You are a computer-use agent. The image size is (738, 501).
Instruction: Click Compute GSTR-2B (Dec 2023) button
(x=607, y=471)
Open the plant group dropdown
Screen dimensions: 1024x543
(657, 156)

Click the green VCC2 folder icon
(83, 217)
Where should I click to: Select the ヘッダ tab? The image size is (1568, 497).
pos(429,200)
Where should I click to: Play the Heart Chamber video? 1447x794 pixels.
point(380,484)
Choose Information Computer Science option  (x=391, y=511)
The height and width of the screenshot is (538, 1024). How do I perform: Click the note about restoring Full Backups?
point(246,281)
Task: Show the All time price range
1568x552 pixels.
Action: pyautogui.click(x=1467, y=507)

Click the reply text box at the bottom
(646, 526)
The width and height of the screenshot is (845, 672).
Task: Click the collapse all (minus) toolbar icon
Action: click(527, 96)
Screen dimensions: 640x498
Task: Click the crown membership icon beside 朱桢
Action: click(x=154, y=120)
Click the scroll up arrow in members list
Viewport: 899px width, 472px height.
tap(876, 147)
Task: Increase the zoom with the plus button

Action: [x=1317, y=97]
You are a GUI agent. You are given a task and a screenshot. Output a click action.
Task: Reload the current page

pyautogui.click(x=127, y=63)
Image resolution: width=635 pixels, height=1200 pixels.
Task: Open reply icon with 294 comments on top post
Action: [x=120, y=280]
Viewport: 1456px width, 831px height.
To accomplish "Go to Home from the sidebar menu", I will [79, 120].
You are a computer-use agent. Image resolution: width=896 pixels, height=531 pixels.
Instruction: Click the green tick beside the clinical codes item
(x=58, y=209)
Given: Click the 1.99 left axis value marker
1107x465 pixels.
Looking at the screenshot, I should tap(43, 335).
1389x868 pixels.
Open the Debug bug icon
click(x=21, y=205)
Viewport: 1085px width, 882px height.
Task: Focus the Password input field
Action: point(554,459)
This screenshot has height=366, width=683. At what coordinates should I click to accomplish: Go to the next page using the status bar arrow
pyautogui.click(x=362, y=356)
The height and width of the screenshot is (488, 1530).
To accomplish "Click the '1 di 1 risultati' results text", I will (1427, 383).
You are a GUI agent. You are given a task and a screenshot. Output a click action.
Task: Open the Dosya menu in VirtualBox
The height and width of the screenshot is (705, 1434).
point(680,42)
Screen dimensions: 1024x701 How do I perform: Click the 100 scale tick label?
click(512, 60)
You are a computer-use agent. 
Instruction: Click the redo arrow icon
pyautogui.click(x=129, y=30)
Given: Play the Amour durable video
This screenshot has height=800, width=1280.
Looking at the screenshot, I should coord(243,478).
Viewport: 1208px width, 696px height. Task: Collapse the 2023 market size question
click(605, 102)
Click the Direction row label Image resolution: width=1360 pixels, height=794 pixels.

* * * * *

§ **What is needed**
For the word "agent", tally the lines of the listing that include it and give the number alone.

§ **Exercise solution**
5